In practice, Metropolis Hastings is not very efficient due to rejection rate and autocorrelation. Gibbs Sampling is a special case of Metropolis Hastings which generate samples without rejections. Hamiltonian Monte Carlo (HMC) and No-U-Turn Sampler (NUTS) are developed to reduce autocorrelation. All of them will be discussed in future posts.

Variational Inference

Variational Inference Visualization from blog of Matsen group

Rejection Sampling and MCMC generate samples directly from target distribution. Variational Inference take a different approach: it use a surrogate distribution to approximate the target distribution. The surrogate distribution is a simple distribution which you know how to sample from. And you generate samples from the surrogate distribution.

Consider the Bayesian inference problem where we try to estimate the posterior $\operatorname{P}(z|x=D)$. We choose a class of simple distribution $q(z)$ and optimize $q(z)$ to approximate $\operatorname{P}(z|x=D)$. Here $q(z)$ is a class of functions (say, all normal distributions), and it has is own parameters (say, mean $\mu$ and variance $\sigma^2$). To approximate $\operatorname{P}(z|x=D)$ with $q(z)$, we minimize their KL-Divergence.

Summary

  • VI is a general framework which describe how samples could be generated; it does not describe a specific algorithm
  • Samples are generated independently, but from the surrogate distribution
  • The sampling problem is turned into an optimization problem: $\operatorname{argmin}_{q \in \mathcal{Q}} \operatorname{KL}(q(z) || \operatorname{P}(z|x=D))$
  • Diagnostics are required (e.g., ELBO plot)
  • Some popular MCMC algorithms
    • Mean Field Approach
    • Coordinate Ascent Variational Inference (CAVI)
    • Automatic Differentiation Variational Inference (ADVI)

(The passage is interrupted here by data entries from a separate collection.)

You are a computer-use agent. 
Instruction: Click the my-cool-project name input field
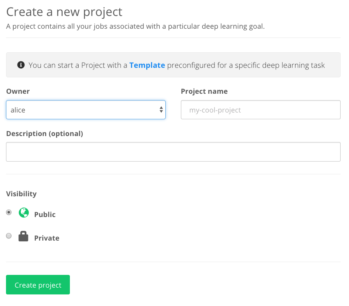pyautogui.click(x=260, y=109)
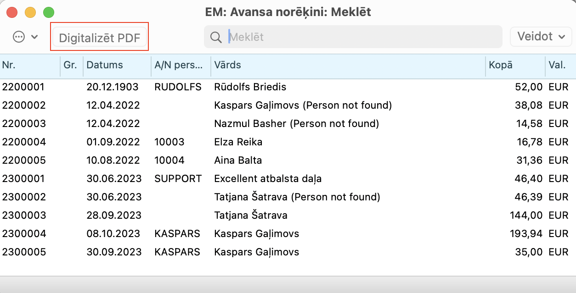The image size is (576, 293).
Task: Select record 2300005 for 35,00 EUR
Action: tap(256, 252)
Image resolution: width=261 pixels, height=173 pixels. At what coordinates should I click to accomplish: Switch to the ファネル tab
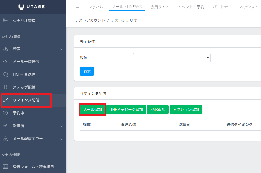click(96, 7)
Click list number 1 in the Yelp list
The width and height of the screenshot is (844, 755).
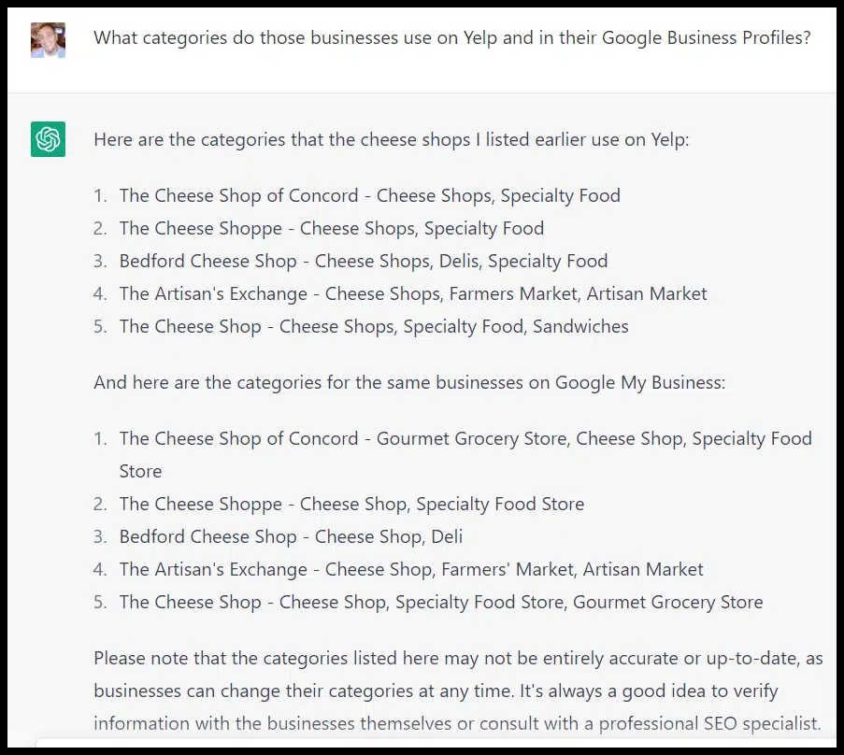[100, 196]

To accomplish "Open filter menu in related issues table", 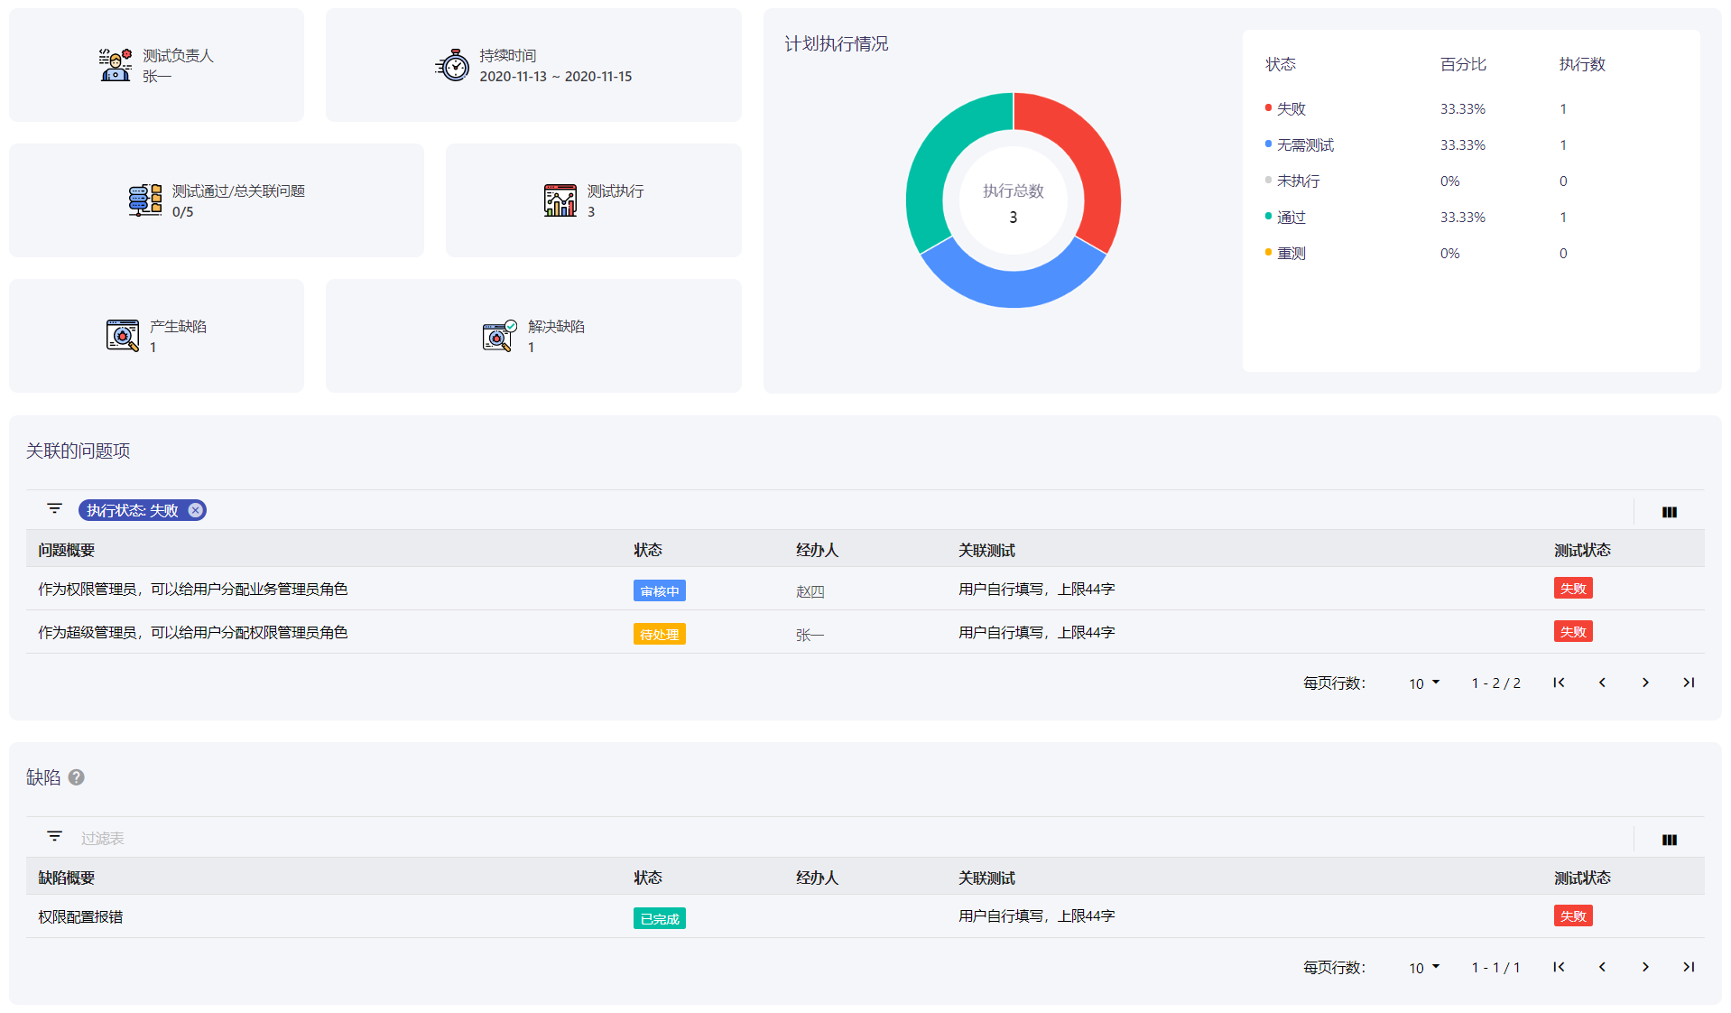I will click(55, 509).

Mean Field Approach describes a possible assumption of surrogate distribution: each $z_i$ is independent of others. CAVI is an implementation of MFVI and requires manual derivation of update rule for each $z_i$ (generally faster that ADVI since you have an analytical solution for each coordinate). ADVI requires no derivation and uses automatic differentiation to directly optimization $q(z)$. You can choose to implement ADVI using Mean-field approach. You can also drop the independent $z_i$ assumption: suppose the surrogate distribution is normal, dropping the independent $z_i$ assumption means you need to optimize a full-rank covariance matrix to describe the correlation between axis.